7. I really, really need to clean the aquarium. But you know what? I flat out don't want to. That's why I got a snail. Now the snail is covered in a layer of velvety green algae. So I think I'm going to buy ANOTHER snail to eat the algae off the first snail. Because I am SMART. And possibly lazy.

8. I'm up to 69,000 words on the current project, with a projected estimate of 80-85k. But I can't find a single freakin' moment to write, and it's making me a crazy person. Well, that, and the 5 hours of sleep thing. Writing Scritch for kids was so, so much easier than writing for adults. And, of course, I wrote half that book while Dr. Krog was having surgery. So maybe I just need to break his knee or something. Hmm.

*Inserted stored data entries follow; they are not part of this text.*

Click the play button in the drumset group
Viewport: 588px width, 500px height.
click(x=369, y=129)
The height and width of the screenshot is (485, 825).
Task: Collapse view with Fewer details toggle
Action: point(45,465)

9. I want a dog so I won't have to sweep under the high chair so much. But then I think about the sort of vet bills you have to pay when your dog chokes down a Lego or some Polly Pocket gloves or something. And I sweep again.

10. Chubby dancing nearly naked baby makes my day. After all these years, it's still the little victories.

11. Whenever I drive by Dreamland Barbecue, I get annoyed, because I hate the way they artificially pump the smell of their food into the surrounding air. It's like when a heavily perfumed person sits near you in a crowded movie theater. You leave me no choice but to detest your stink, and it's not like I can just quit smelling stuff. And it messes with my synesthesia and makes me think of medieval battlefields full of dead people roasting in the sun and covered with crows.

So, um, in conclusion, if you were planning to leave a box on my front porch with crayons, aquatic snails, a card catalog, and some Dreamland ribs on the front porch, you can totally keep the ribs and bring a Tofurkey instead.

I defy you to find another blog where someone says something that bizarre and nonsensical today.

And if you do find it, I'll laugh at you for spending the time reading something so silly.


Tny8 said...

Oh yeah, thick black frame glasses are standard issue for the Fem Nerd Army. 8-)

Alice Istanbul said...

I love snails. Now I think I must either go do a painting of a snail (with all the cool tricks you taught me), or go make snail jewelry. I've got a clean Ariel costume to return to you, btw. I think I'll send it to you via snail mail.

Mrs. Beer said...

You're funny. Rock it if you can, girl. Bahahahah

3-G The Poet said...

You have an amazing blog, it is really very awesome, if you’re interested here is the link to my blog of poetry, it would be awesome if you could check it out and join.

Or my facebook page

Hoping you have a wonderful week filled with inspiration and laughter,

urfaqhesse said...

10. Chubby dancing nearly naked baby makes my day. After all these years, it's still the little victories.

i want eat baby now.

and you can totally Rock it.

Jewels said...

Forget the snail and get one of those sucker-fish thingies. They live forever.

How did the glasses turn out?

At least you're not sniffing the markers. It would be a shame if you got booger green all over your nose. Scratch that... maybe it's appropriate?

The high you're getting from 5 hours of sleep doesn't work if you do it 30 days in a row. Go to sleep! Eat some carbs. Or some BBQ. mmmm. bbq.

Thanks for making me giggle today. I didn't know I could make that particular sound. Of course, I was swallowing coffee at the time and it kind of came out in a hiccup / snort.

Jewels said...
This comment has been removed by the author.
Jewels said...

I've left you a shout-out on my blog today. Thanks for making us laugh.